Data for analysis:
Segment Open
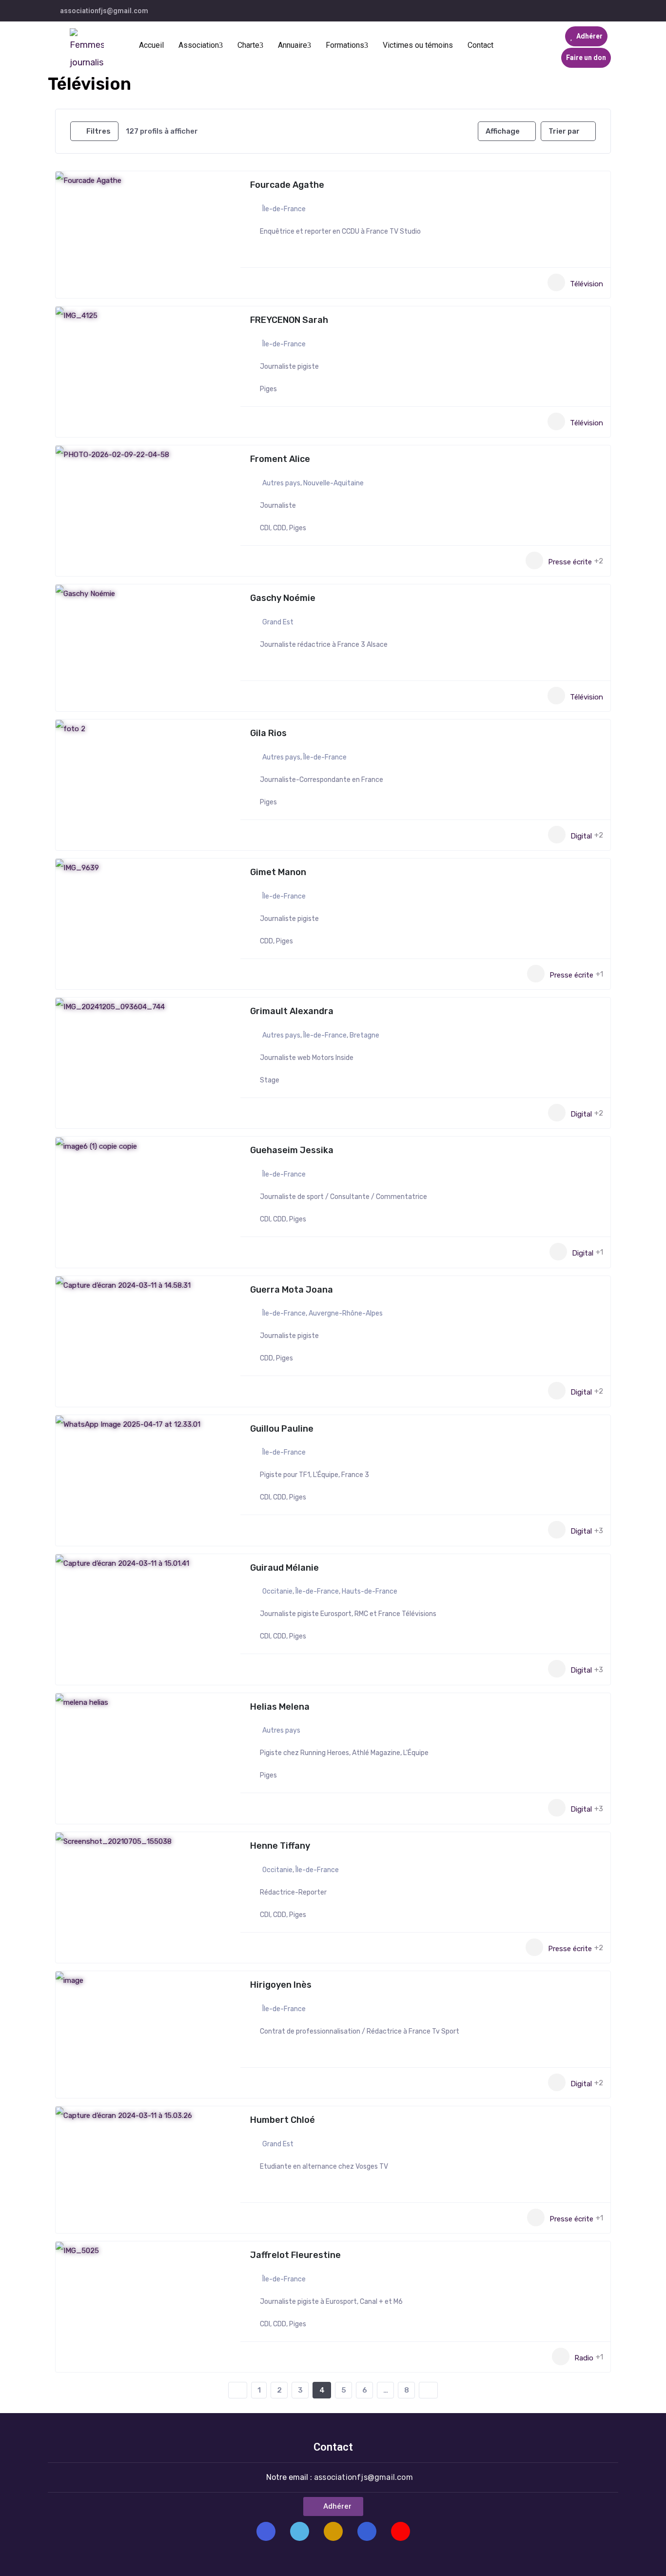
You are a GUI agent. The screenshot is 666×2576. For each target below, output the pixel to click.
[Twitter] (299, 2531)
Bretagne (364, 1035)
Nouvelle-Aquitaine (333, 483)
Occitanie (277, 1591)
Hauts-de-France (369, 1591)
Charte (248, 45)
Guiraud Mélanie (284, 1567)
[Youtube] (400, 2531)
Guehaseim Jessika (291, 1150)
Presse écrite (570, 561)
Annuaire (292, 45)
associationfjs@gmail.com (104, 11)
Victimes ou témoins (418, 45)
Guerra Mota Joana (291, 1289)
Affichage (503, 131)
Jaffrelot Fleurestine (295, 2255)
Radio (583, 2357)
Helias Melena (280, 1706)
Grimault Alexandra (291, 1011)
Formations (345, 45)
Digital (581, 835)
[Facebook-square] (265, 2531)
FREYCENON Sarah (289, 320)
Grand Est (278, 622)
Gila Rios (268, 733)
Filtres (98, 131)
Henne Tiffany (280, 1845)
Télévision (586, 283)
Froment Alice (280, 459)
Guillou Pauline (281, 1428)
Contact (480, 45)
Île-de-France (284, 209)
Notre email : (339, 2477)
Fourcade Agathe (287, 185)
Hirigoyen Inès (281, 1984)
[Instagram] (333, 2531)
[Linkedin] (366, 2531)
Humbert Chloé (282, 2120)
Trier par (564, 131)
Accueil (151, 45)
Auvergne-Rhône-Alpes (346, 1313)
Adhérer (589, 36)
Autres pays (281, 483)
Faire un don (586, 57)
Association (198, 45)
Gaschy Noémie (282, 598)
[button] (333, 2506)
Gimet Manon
Segment Closed
Work instructions: After dropping the pictures, please set down the lines from the beginning of the listing through the line containing "Charte (248, 45)", both included, exactly as they stand.

The answer:
You are a GUI agent. The screenshot is 666×2576. For each target below, output the pixel to click.
[Twitter] (299, 2531)
Bretagne (364, 1035)
Nouvelle-Aquitaine (333, 483)
Occitanie (277, 1591)
Hauts-de-France (369, 1591)
Charte (248, 45)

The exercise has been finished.